Australian rules footballer

Clayton Crieve 'Candles' Thompson (11 December 1929 – 28 June 2010) was an Australian rules footballer who played for Hawthorn in the VFL during the 1950s and had a noted career with Sturt.

Thompson was one of the giants of his era, standing at 198 cm and could play both forward or as a ruckman. He started out at Sturt in 1948 and played with the South Australian club before being recruited to Hawthorn for the 1954 season.
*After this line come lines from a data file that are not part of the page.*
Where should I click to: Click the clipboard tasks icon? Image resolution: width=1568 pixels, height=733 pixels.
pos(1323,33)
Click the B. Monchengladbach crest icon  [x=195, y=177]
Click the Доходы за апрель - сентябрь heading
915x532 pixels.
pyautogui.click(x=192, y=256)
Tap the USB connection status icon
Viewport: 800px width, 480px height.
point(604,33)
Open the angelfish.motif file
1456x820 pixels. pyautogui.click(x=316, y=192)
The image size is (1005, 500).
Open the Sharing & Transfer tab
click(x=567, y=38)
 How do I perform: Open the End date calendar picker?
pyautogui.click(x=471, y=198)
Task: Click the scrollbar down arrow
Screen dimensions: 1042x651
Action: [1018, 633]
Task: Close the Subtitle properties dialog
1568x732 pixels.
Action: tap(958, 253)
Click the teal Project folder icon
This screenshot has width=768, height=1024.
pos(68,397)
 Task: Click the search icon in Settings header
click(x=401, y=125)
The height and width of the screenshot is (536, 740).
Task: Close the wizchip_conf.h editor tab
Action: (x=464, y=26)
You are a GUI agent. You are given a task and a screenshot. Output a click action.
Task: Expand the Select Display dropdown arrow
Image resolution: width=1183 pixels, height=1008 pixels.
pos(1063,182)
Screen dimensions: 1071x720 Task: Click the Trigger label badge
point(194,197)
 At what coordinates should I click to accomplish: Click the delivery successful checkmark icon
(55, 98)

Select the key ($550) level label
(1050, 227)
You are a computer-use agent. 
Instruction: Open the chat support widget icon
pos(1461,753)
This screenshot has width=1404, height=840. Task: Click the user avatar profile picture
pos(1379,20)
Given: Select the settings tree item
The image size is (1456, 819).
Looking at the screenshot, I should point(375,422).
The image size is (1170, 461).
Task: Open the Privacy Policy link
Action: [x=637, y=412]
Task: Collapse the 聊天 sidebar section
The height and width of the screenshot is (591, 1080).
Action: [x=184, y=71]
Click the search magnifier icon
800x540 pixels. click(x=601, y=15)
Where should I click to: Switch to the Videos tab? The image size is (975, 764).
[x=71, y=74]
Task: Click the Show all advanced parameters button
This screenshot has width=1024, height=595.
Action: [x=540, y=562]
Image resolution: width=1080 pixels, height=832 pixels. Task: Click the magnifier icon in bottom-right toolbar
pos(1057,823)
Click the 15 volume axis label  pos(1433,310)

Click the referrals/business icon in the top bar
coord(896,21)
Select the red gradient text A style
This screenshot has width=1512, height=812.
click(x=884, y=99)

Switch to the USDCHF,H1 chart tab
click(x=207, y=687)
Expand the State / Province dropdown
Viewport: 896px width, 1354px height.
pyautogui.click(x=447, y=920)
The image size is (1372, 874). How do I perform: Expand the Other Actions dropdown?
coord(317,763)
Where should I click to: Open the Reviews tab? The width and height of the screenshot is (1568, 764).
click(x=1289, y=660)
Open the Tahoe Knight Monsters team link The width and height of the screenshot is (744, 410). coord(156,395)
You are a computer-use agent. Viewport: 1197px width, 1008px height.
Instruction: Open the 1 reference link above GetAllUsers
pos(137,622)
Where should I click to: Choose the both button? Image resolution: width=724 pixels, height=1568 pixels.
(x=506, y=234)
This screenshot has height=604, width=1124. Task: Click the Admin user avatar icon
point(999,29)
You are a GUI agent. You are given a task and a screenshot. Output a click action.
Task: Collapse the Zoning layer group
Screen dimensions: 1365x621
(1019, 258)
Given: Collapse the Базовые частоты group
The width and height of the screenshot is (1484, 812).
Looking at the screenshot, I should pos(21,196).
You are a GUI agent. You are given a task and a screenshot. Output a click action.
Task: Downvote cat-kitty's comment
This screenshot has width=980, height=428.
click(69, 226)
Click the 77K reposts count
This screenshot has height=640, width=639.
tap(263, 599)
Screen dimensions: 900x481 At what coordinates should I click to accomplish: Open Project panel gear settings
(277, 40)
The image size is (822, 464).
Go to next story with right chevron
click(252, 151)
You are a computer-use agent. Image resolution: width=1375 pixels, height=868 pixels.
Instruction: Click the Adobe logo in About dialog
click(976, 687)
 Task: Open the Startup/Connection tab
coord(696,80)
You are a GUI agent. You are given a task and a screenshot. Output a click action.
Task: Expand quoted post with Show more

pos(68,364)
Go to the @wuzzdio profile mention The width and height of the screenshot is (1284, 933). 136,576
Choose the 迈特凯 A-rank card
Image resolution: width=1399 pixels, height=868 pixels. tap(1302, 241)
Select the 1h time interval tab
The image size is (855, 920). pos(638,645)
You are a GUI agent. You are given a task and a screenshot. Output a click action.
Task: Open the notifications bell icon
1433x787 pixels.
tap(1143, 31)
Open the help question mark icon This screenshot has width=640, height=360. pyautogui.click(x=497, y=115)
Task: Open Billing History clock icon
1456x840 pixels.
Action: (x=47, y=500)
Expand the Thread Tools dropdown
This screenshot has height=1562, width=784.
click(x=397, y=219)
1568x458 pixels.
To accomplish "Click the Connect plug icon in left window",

Thompson spent three seasons with Hawthorn where he was used mostly as a forward and kicked 24 goals in both of his first two seasons. After his stint was over he returned to Sturt where, as a ruckman, he finished second in the 1959 Magarey Medal to his teammate Len Fitzgerald. He was Sturt's best and fairest winner twice and topped their goalkicking on three occasions.

An All-Australian and top goalkicker at the 1953 Adelaide Carnival, Thompson played a total of 11 interstate games with South Australia for 25 goals.

In 2005 Thompson was inducted into the South Australian Football Hall of Fame.